## Task goal
Each of the following records is to be printed verbatim.

....

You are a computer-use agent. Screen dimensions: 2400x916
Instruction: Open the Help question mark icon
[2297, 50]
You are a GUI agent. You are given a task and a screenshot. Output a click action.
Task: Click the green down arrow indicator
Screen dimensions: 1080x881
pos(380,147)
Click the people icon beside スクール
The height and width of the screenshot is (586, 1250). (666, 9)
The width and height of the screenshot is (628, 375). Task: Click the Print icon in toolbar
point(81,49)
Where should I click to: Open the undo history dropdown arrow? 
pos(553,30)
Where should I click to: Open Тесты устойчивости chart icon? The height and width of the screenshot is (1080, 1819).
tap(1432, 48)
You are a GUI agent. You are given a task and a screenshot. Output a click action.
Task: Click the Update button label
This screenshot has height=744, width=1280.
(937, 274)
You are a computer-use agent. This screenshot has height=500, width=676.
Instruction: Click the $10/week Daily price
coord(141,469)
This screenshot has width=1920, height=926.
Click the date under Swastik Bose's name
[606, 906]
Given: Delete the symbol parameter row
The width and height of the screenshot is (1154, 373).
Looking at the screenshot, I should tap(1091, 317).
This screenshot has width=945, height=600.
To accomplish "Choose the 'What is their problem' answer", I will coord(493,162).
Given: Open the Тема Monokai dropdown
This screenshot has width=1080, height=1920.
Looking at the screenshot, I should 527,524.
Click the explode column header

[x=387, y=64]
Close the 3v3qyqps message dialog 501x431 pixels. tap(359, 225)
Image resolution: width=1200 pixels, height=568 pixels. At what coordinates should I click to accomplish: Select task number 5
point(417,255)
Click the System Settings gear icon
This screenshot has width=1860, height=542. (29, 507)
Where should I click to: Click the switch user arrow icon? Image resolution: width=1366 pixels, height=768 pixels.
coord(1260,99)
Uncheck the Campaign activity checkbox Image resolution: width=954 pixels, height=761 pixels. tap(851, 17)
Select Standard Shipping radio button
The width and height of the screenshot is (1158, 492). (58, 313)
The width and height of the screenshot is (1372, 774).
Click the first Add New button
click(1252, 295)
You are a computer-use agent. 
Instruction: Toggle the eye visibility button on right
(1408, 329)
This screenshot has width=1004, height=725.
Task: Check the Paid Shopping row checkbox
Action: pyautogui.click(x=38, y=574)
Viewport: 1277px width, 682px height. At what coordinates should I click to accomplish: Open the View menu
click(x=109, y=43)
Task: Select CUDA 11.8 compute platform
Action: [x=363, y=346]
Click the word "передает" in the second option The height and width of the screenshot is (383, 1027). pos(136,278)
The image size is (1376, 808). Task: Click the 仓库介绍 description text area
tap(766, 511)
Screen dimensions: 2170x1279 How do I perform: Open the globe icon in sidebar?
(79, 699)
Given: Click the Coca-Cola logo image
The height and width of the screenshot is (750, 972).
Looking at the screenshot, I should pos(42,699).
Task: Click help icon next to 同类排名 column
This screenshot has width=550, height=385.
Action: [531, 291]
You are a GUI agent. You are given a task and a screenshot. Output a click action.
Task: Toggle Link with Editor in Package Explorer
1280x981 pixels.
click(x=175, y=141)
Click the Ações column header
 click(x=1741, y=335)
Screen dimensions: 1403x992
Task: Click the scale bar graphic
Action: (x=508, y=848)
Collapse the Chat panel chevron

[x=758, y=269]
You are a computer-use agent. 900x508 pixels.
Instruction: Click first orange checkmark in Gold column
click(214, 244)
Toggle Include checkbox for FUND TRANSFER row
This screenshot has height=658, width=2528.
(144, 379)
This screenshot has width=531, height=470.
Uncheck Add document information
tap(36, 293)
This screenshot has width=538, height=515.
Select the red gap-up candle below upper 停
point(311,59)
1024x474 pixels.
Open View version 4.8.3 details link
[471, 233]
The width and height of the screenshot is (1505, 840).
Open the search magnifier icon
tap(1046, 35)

....

## The answer
You are a computer-use agent. Screen dimensions: 2400x916
Instruction: Open the Help question mark icon
[2297, 50]
You are a GUI agent. You are given a task and a screenshot. Output a click action.
Task: Click the green down arrow indicator
Screen dimensions: 1080x881
pos(380,147)
Click the people icon beside スクール
The height and width of the screenshot is (586, 1250). (666, 9)
The width and height of the screenshot is (628, 375). Task: Click the Print icon in toolbar
point(81,49)
Where should I click to: Open the undo history dropdown arrow? 
pos(553,30)
Where should I click to: Open Тесты устойчивости chart icon? The height and width of the screenshot is (1080, 1819).
tap(1432, 48)
You are a GUI agent. You are given a task and a screenshot. Output a click action.
Task: Click the Update button label
This screenshot has height=744, width=1280.
(937, 274)
You are a computer-use agent. This screenshot has height=500, width=676.
Instruction: Click the $10/week Daily price
coord(141,469)
This screenshot has width=1920, height=926.
Click the date under Swastik Bose's name
[606, 906]
Given: Delete the symbol parameter row
The width and height of the screenshot is (1154, 373).
Looking at the screenshot, I should tap(1091, 317).
This screenshot has width=945, height=600.
To accomplish "Choose the 'What is their problem' answer", I will coord(493,162).
Given: Open the Тема Monokai dropdown
This screenshot has width=1080, height=1920.
Looking at the screenshot, I should 527,524.
Click the explode column header

[x=387, y=64]
Close the 3v3qyqps message dialog 501x431 pixels. tap(359, 225)
Image resolution: width=1200 pixels, height=568 pixels. At what coordinates should I click to accomplish: Select task number 5
point(417,255)
Click the System Settings gear icon
This screenshot has width=1860, height=542. (29, 507)
Where should I click to: Click the switch user arrow icon? Image resolution: width=1366 pixels, height=768 pixels.
coord(1260,99)
Uncheck the Campaign activity checkbox Image resolution: width=954 pixels, height=761 pixels. tap(851, 17)
Select Standard Shipping radio button
The width and height of the screenshot is (1158, 492). (58, 313)
The width and height of the screenshot is (1372, 774).
Click the first Add New button
click(1252, 295)
You are a computer-use agent. 
Instruction: Toggle the eye visibility button on right
(1408, 329)
This screenshot has width=1004, height=725.
Task: Check the Paid Shopping row checkbox
Action: pyautogui.click(x=38, y=574)
Viewport: 1277px width, 682px height. At what coordinates should I click to accomplish: Open the View menu
click(x=109, y=43)
Task: Select CUDA 11.8 compute platform
Action: [x=363, y=346]
Click the word "передает" in the second option The height and width of the screenshot is (383, 1027). pos(136,278)
The image size is (1376, 808). Task: Click the 仓库介绍 description text area
tap(766, 511)
Screen dimensions: 2170x1279 How do I perform: Open the globe icon in sidebar?
(79, 699)
Given: Click the Coca-Cola logo image
The height and width of the screenshot is (750, 972).
Looking at the screenshot, I should pos(42,699).
Task: Click help icon next to 同类排名 column
This screenshot has width=550, height=385.
Action: [531, 291]
You are a GUI agent. You are given a task and a screenshot. Output a click action.
Task: Toggle Link with Editor in Package Explorer
1280x981 pixels.
click(x=175, y=141)
Click the Ações column header
 click(x=1741, y=335)
Screen dimensions: 1403x992
Task: Click the scale bar graphic
Action: (x=508, y=848)
Collapse the Chat panel chevron

[x=758, y=269]
You are a computer-use agent. 900x508 pixels.
Instruction: Click first orange checkmark in Gold column
click(214, 244)
Toggle Include checkbox for FUND TRANSFER row
This screenshot has height=658, width=2528.
(144, 379)
This screenshot has width=531, height=470.
Uncheck Add document information
tap(36, 293)
This screenshot has width=538, height=515.
Select the red gap-up candle below upper 停
point(311,59)
1024x474 pixels.
Open View version 4.8.3 details link
[471, 233]
The width and height of the screenshot is (1505, 840).
Open the search magnifier icon
tap(1046, 35)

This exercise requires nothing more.